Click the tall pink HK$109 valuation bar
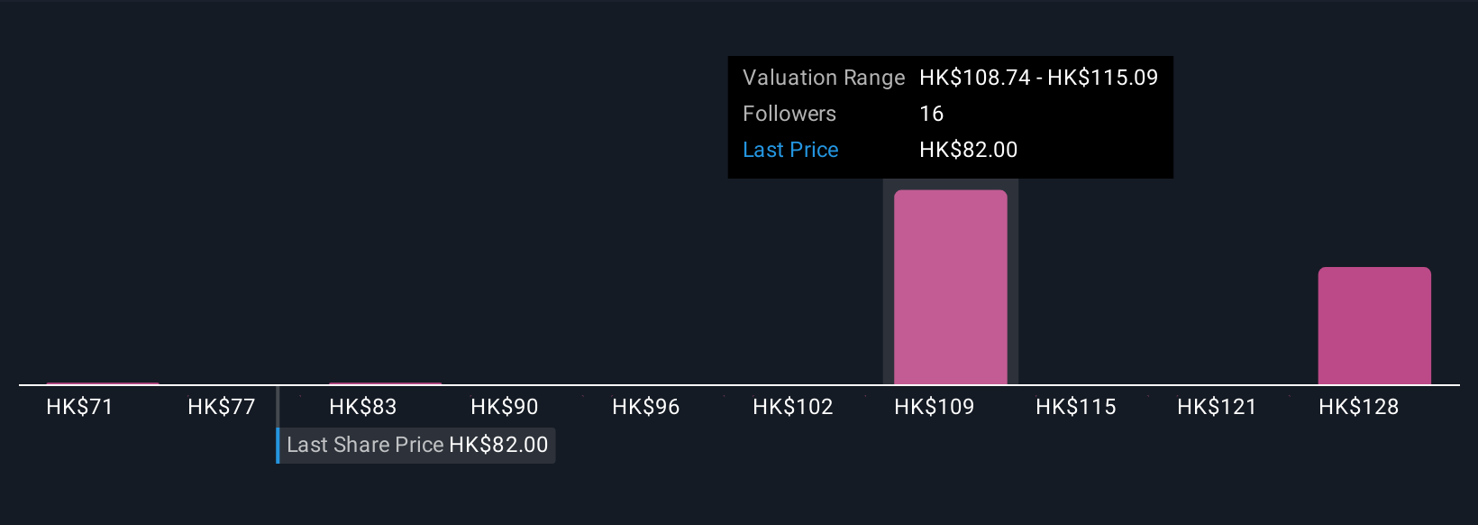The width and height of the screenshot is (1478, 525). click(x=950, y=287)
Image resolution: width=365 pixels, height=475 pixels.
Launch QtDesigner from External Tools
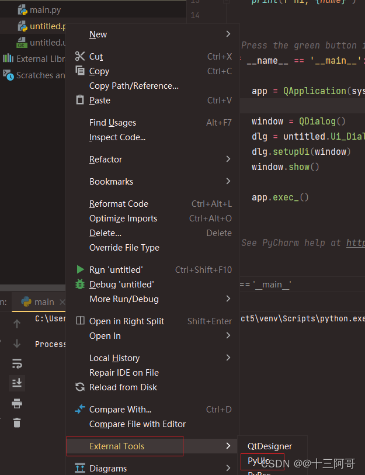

-------------------------

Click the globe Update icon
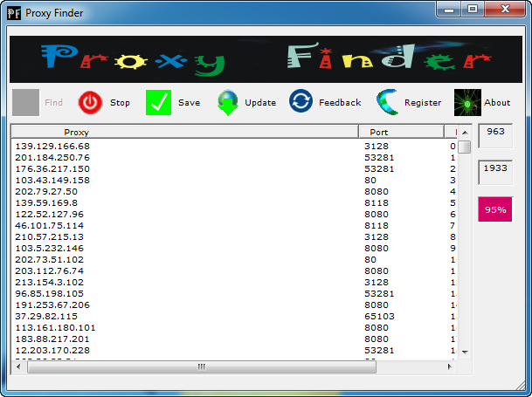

-------------------------

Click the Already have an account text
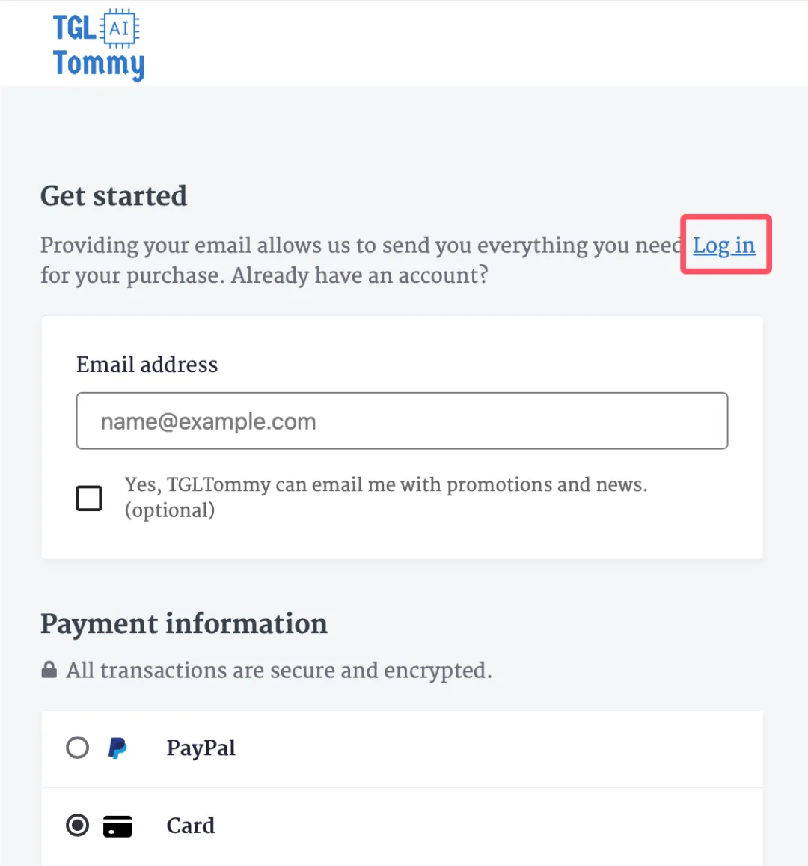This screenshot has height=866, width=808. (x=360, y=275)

-------------------------

STATED GOAL — Update the records, beginning at the line that contains "Image resolution: width=365" and stopping after the line that contains "Launch QtDesigner from External Tools", so that "QtDesigner" reads "Qt Designer", leaving all else unchanged. Give only those lines.

SOLVED EXERCISE —
Image resolution: width=365 pixels, height=475 pixels.
Launch Qt Designer from External Tools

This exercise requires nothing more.